Spain's Troubled Economy: Why Europe Is Worried
By Lisa Abend / Madrid in “Time”, Tuesday, Feb. 09, 2010
You know
your country's economy is in trouble when the Finance Minister travels to a
foreign country to seek out that dying breed known as the daily-newspaper
editorial staff. That's exactly what Spanish Finance Minister Elena Salgado did
on Monday: she flew to London to speak with the editors of the Financial
Times. As the economic news out of Spain has only worsened in recent weeks,
the British paper has gone so far as to suggest that the country poses serious
risks for the rest of the euro zone. Now the Spanish government has embarked on
a campaign to convince the paper — and the rest of the financial world — that
the worries are unjustified. (See TIME's
coverage of the World Economic Forum: Davos 2010.)
While other
European nations like France and Germany — and even Britain — are beginning to
show signs of economic growth, Spain remains stuck in recession. Results from
the fourth quarter of 2009, which will be released on Thursday, are expected to
show 0.1% contraction in gross domestic product, which would make Spain the
only G-20 country not to have experienced expansion during that period. In
fact, the International Monetary Fund has predicted that Spain will remain
mired in recession until 2011.
Other
recently released statistics are just as grim. In January, unemployment reached
18.8%, the highest level by far in the European Union, where the average is
9.5%. Although still lower than the E.U. average, the debt-to-GDP ratio has
also doubled in the past year, to 55%. "The are significant problems
in Spain," says Fernando Broner, an economist at
the Barcelona-based Center for Research in International Economics. "And
we may find out there are even more corpses buried. We hear a lot about how
Spanish banks were prevented from purchasing American toxic assets. But they've
managed to create their own toxic assets."
Spain's
difficulties stem from its once disproportionately inflated housing and
construction industry, which has been particularly hard hit by the global
economic downturn. When unemployment skyrocketed in the wake of that industry's
collapse, the government responded by spending billions on emergency
job-creation plans. Now it has a deficit of 11.4% to show for its efforts — one
of the highest in the E.U.
Analysts
say that Spain's deficit, coupled with the debt problems in other Mediterranean
countries (Greece, for one, has a deficit of 12.7%), poses a serious threat to
the stability of the E.U. "The euro zone could drift, essentially with a
bifurcation, with a strong center and a weaker periphery," New York
University economist Nouriel Roubini
warned last month at the World Economic Forum in Davos,
Switzerland. Paul Krugman, a Nobel Prize–winning
economist, didn't help matters when he wrote in his blog for the New York Times
on Feb. 2 that "the biggest trouble spot isn't Greece — it's Spain."

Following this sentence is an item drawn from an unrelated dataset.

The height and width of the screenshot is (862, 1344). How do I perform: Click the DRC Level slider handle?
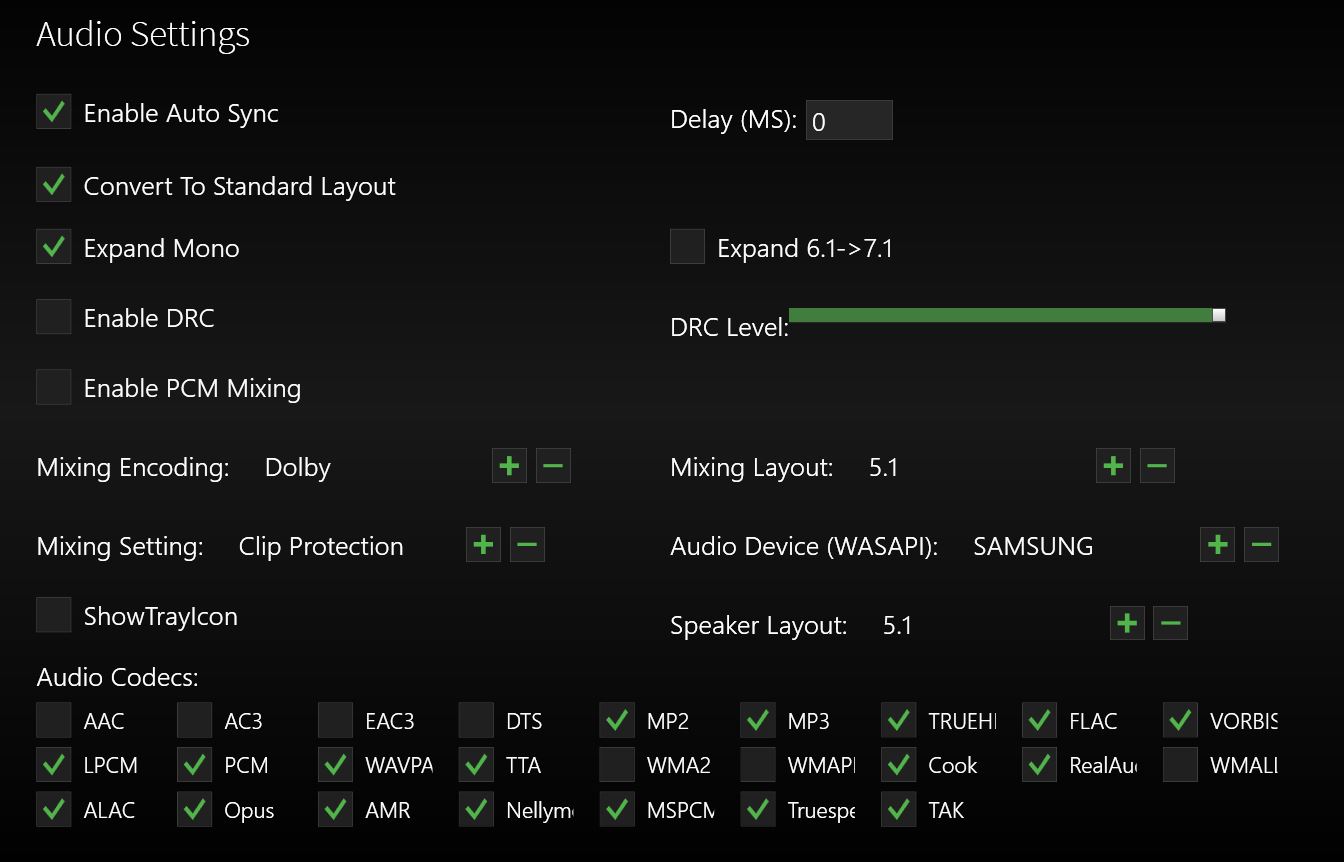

Fears about rising deficits in those two countries and Portugal triggered a
drop in European markets at the end of last week; Spain's IBEX fell to its
lowest level in 14 months. The Dow Jones industrial average also closed below
10,000 for the first time in three months on Monday because of concerns about
the debt loads in the three countries. (Read about
Greece's troubled economy.)
But not all
analysts believe that the comparisons with troubled Greece, whose attempts at
budget reform are now being strictly monitored by the E.U., are fair. Broner says there's an important quantitative difference
between the two countries. "Spain would need six or seven years of
deficits to be in the situation Greece is in," he says. And Sara Baliña, a Spanish economics expert at the Madrid-based
consortium International Financial Analysts, notes that although the markets
are punishing both countries for a lack of credibility when it comes to deficit
reduction, Spain is in a better position to right itself. "It wasn't very
long ago that Spain actually had a surplus," she says. "Its savings
rate is still respectable. It's been able to take measures that are proving to
be effective."
That's
exactly what the Spanish government is trying to prove. Last week, it announced
an austerity plan that would raise the retirement age from 65 to 67 and would
cut 50 million euros ($68.5 million) from the budget
by 2013 — enough, it says, to reduce the deficit to an E.U.-mandated 3%. And in
London on Monday, Secretary of State for the Economy Jose Manuel Campa, who traveled with the Finance Minister and held his
own meetings with the media, assured investors that the government was prepared
to make even more cuts if necessary.
But doubts
remain. Although the International Financial Analysts firm has run simulations
showing that the proposed budget cuts are feasible, it sees the government's
projected income as "optimistic." And after years of rigid job
protection, and with unions already threatening strikes, many question whether
the government will have the backbone to enforce the reforms, and whether, on
their own, they will be enough.
"Those
measures are important to prevent a fiscal meltdown, but they're not enough to
get the economy back on track," says Daniel Gros,
director of the Brussels-based Centre for European Policy Research. "If it
wants to do that, Spain is going to need to either cut wages or increase the
workweek. And because of the oversupply of housing, it's going to have to get
used to the fact that its economy could be weak for a very long time."